▶ [PASSAGE SHOWN]
━━━━━━━━

Anti-communism developed as soon as communism became a conscious political movement in the 19th century, and anti-communist mass killings have been reported against alleged communists, or their alleged supporters, which were committed by anti-communists and political organizations or governments opposed to communism. The communist movement has faced opposition since it was founded and the opposition to it has often been organized and violent. Many of these anti-communist mass killing campaigns, primarily during the Cold War, were supported by the United States and its Western Bloc allies, including those who were formally part of the Non-Aligned Movement, such as the Indonesian mass killings of 1965–66 and Operation Condor in South America.

Excess mortality in Communist states 

Many authors have written about excess deaths under Communist states and mortality rates, such as excess mortality in the Soviet Union under Joseph Stalin. Some authors posit that there is a Communist death toll, whose death estimates vary widely, depending on the definitions of the deaths that are included in them, ranging from lows of 10–20 million to highs over 100 million. The higher estimates have been criticized by several scholars as ideologically motivated and inflated; they are also criticized for being inaccurate due to incomplete data, inflated by counting any excess death, making an unwarranted link to communism, and the grouping and body-counting itself. Higher estimates account for actions that Communist governments committed against civilians, including executions, man-made famines, and deaths that occurred during, or resulted from, imprisonment, and forced deportations and labor. Higher estimates are criticized for being based on sparse and incomplete data when significant errors are inevitable, skewed to higher possible values, and that victims of civil wars, the Holodomor and other famines, and war-related events should not be included. Others have argued that, while certain estimates may not be accurate, "quibbling about numbers is unseemly. What matters is that many, many people were killed by communist regimes."

There is no consensus among genocide scholars and scholars of Communism about whether some or all the events constituted a genocide or mass killing. Among genocide scholars, there is no consensus on a common terminology, and the events have been variously referred to as excess mortality or mass deaths; other terms used to define some of such killings include classicide, crimes against humanity, democide, genocide, politicide, holocaust, mass killing, and repression. These scholars state that most Communist states did not engage in mass killings; Benjamin Valentino proposes the category of Communist mass killing, alongside colonial, counter-guerrilla, and ethnic mass killing, as a subtype of dispossessive mass killing to distinguish it from coercive mass killing. Genocide scholars do not consider ideology, or regime-type, as an important factor that explains mass killings. Some authors, such as John Gray, Daniel Goldhagen, and Richard Pipes, consider the ideology of communism to be a significant causative factor in mass killings. Some connect killings in Joseph Stalin's Soviet Union, Mao Zedong's China, and Pol Pot's Cambodia on the basis that Stalin influenced Mao, who influenced Pol Pot; in all cases, scholars say killings were carried out as part of a policy of an unbalanced modernization process of rapid industrialization.

━━━━━━━━

▶ [SHORT EXERCISE A] Gather every line of the listing below that contains the string "height", matching case exactly.

▶ [MATERIAL FOR THIS TASK]
━━━━━━━━

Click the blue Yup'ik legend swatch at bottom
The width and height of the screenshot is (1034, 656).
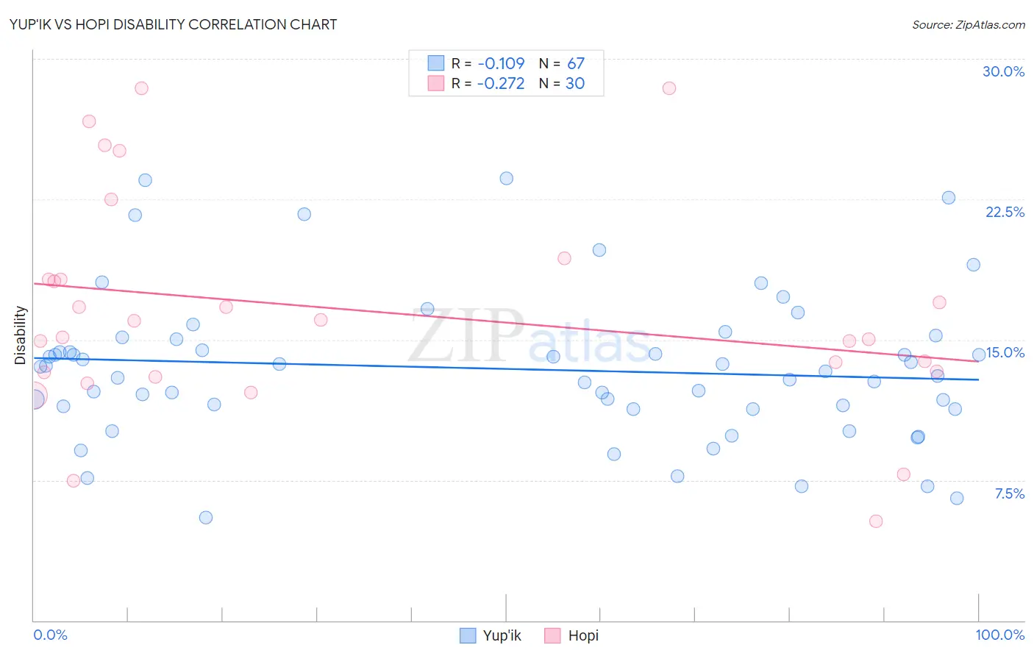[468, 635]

━━━━━━━━

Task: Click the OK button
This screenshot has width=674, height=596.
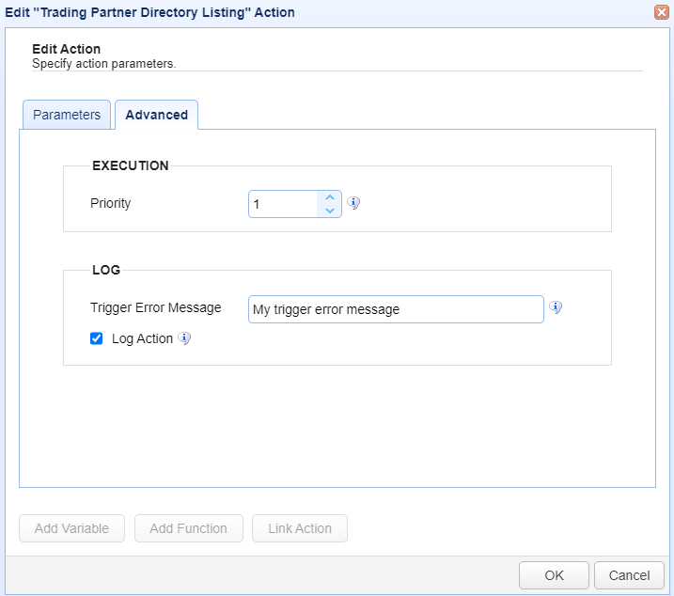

━━━━━━━━

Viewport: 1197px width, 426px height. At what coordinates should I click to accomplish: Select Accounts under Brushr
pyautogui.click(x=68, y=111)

━━━━━━━━

▶ [SHORT EXERCISE B] Repeat, word for word, the stretch of the passage on anti-communism and Communist death tolls from "Anti-communism developed as" through "in South America.".

▶ [FINAL RESULT A]
The width and height of the screenshot is (1034, 656).
This screenshot has width=674, height=596.
Viewport: 1197px width, 426px height. At what coordinates should I click to accomplish: Select Accounts under Brushr

▶ [FINAL RESULT B]
Anti-communism developed as soon as communism became a conscious political movement in the 19th century, and anti-communist mass killings have been reported against alleged communists, or their alleged supporters, which were committed by anti-communists and political organizations or governments opposed to communism. The communist movement has faced opposition since it was founded and the opposition to it has often been organized and violent. Many of these anti-communist mass killing campaigns, primarily during the Cold War, were supported by the United States and its Western Bloc allies, including those who were formally part of the Non-Aligned Movement, such as the Indonesian mass killings of 1965–66 and Operation Condor in South America.